## Page excerpt
NICUs are capital and professional labor intensive. I got to meet the team of doctors and nurses who kept my son alive and thriving for the three months between birth and due date. Idk what the magic number to care for him should have been, but I don't think six figures is an unfair estimate in any socio-economic system.

The question after that is "Who paid for it?" And, in my case, it was Medicaid, which was a huge relief. These poor bastards clearly didn't have the option.

[–] ChexMax@lemmy.world 1 points 7 minutes ago

My nephew was also in the nicu for three months, and he cost a million dollars. Also picked up by Medicaid. As much as I hate the US Healthcare system, I will be forever grateful to the united states of America for providing life to my nephew when in any other time or situation he would have just died immediately. He is and continues to be a miracle, a very special, bright boy who just scored a goal for his soccer team this weekend for the first time.

[–] Lemming6969@lemmy.world 5 points 4 hours ago* (last edited 4 hours ago)

Was likely 2 hours a day actual attended care, 1000 a day, 90k for 3 months, plus rent, food, materials, another 500 a day. That's $135-155k even with conservative care in nicu. In a real nicu that would be 10x

[–] Evil_Shrubbery@thelemmy.club 12 points 13 hours ago

Why it's so capital intensive is another issue, but the matter of six figures being reasonable is to compare that to costs of similar treatments in other countries (usually it's an order of magnitude more expensive).

Healthcare just can't be free market bcs the demand side cannot be free by definition.

## What the exercise asks
Answer these questions about the comments on NICU costs, one per line and numbered the same way:
1. How long was the first commenter's son in the NICU?
2. According to ChexMax, how much did the nephew's NICU stay cost?
3. What did the nephew do for the first time this weekend?
The records were taken from a different source than the text.

Collected data entries:

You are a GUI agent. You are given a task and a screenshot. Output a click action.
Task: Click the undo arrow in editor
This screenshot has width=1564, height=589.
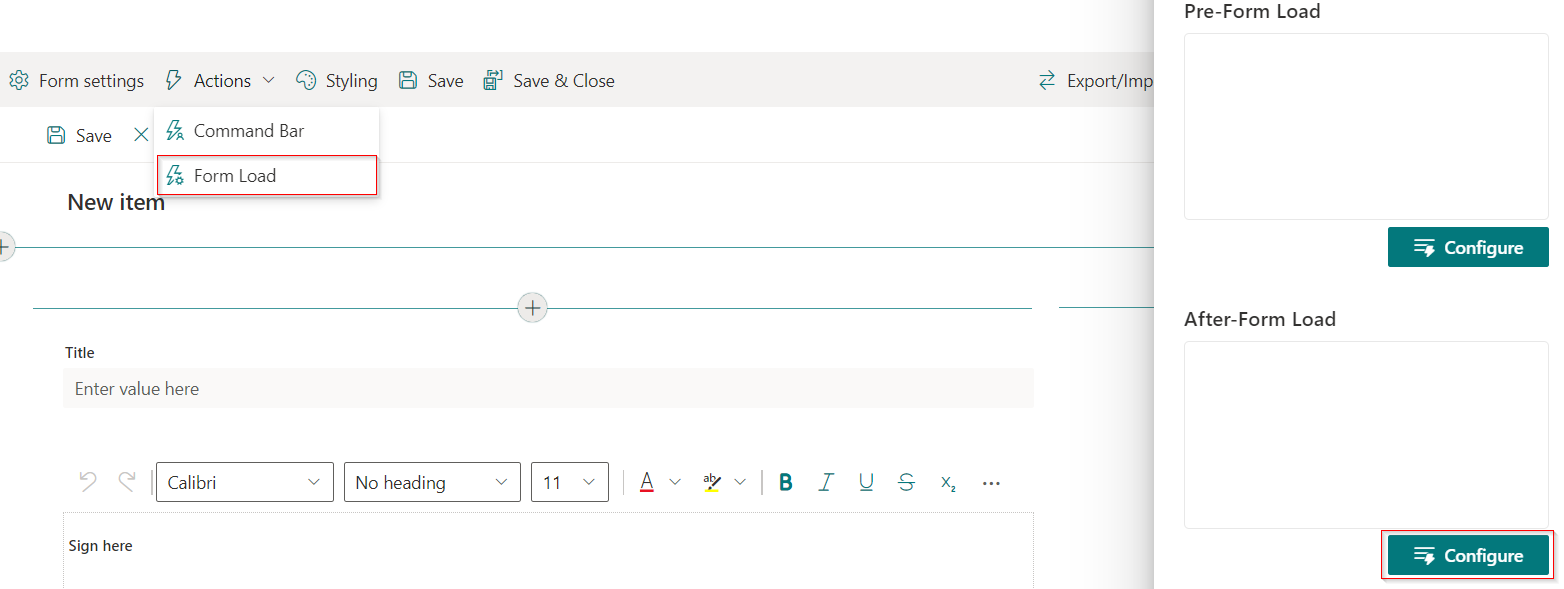[88, 482]
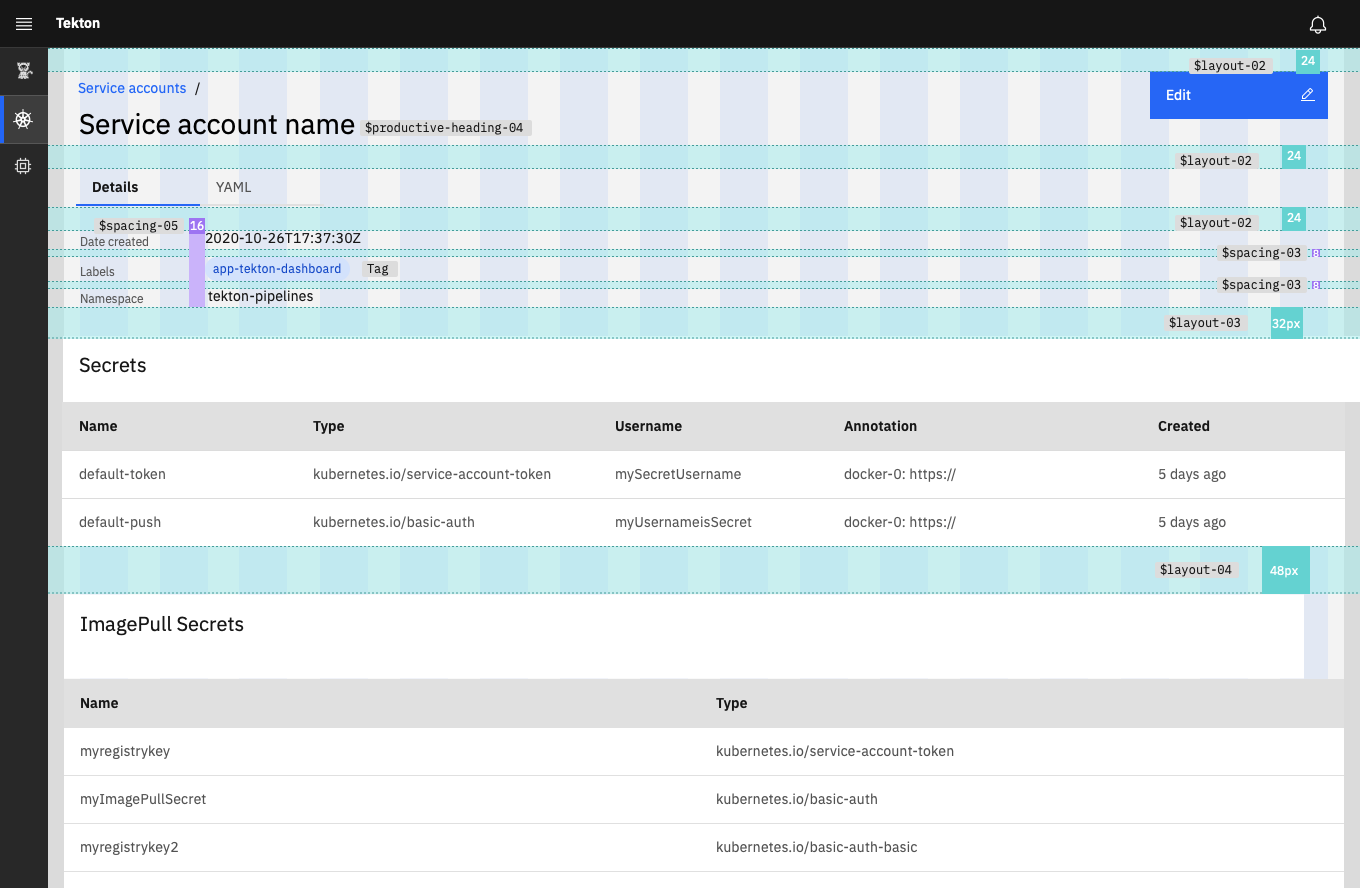Open the extensions chip icon in the sidebar
The image size is (1360, 888).
[23, 165]
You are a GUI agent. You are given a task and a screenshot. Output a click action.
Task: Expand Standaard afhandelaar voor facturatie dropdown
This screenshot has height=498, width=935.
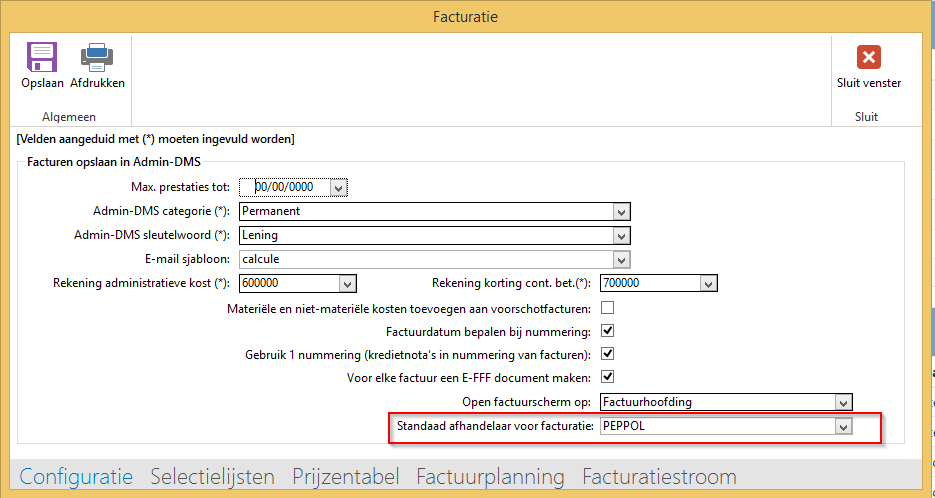(x=843, y=427)
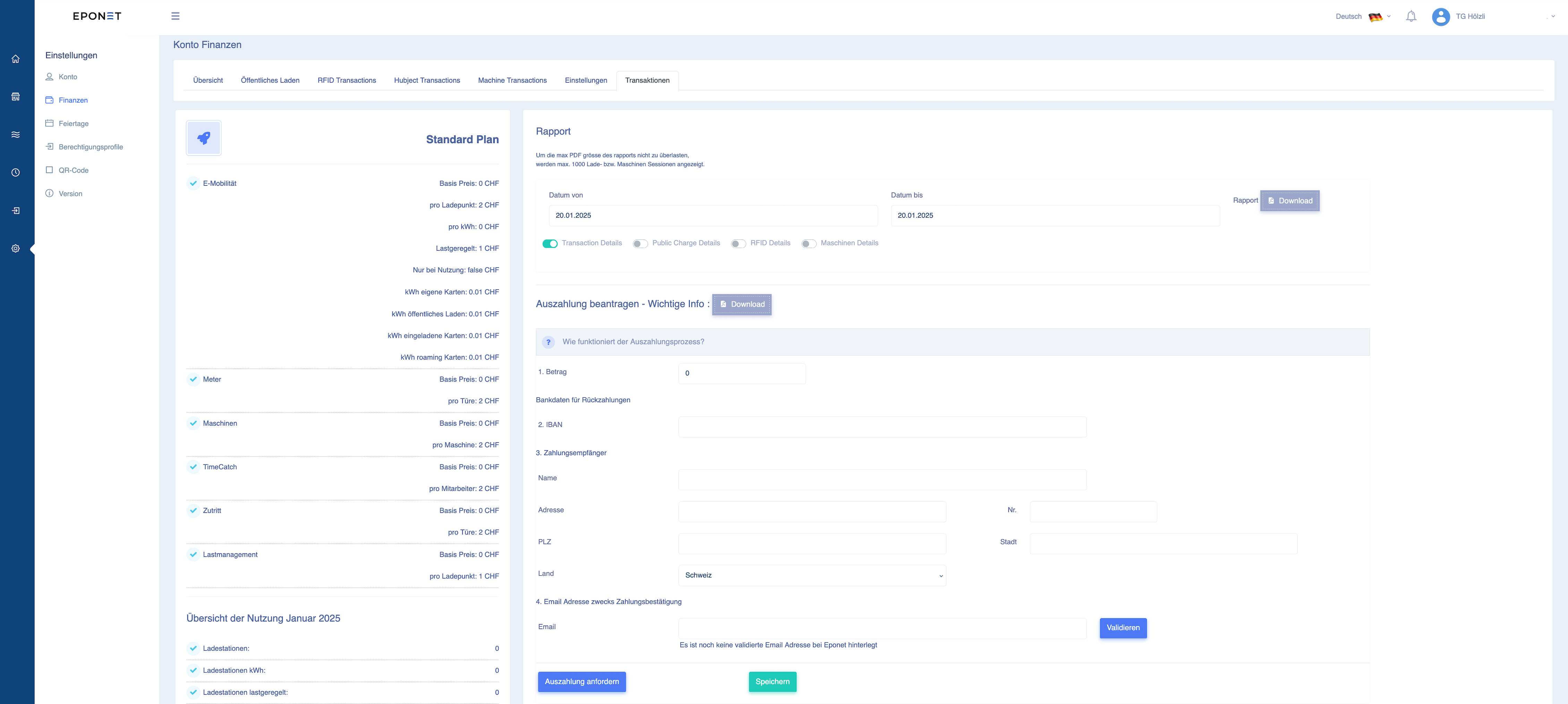The width and height of the screenshot is (1568, 704).
Task: Disable the Transaction Details toggle
Action: 549,244
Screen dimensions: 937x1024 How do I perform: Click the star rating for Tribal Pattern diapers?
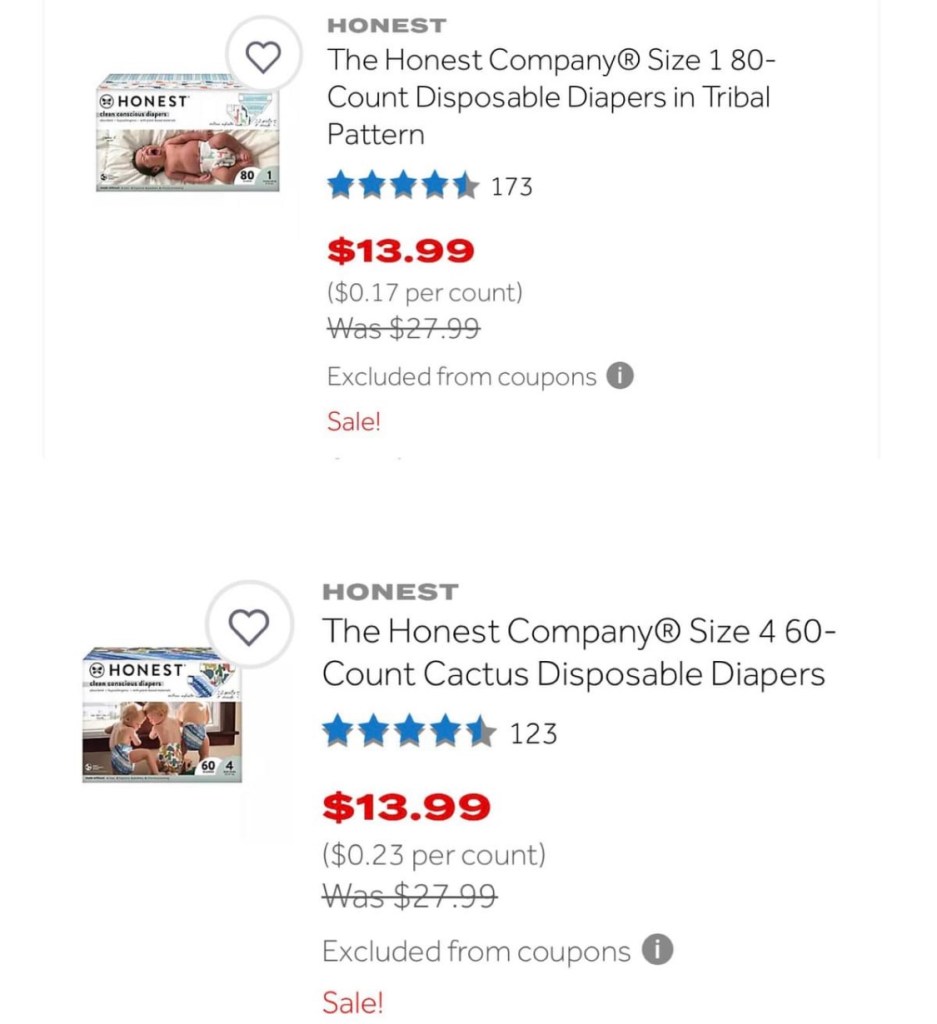403,186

## Finished exercise
1. Three months, between birth and due date.
2. A million dollars.
3. He scored a goal for his soccer team.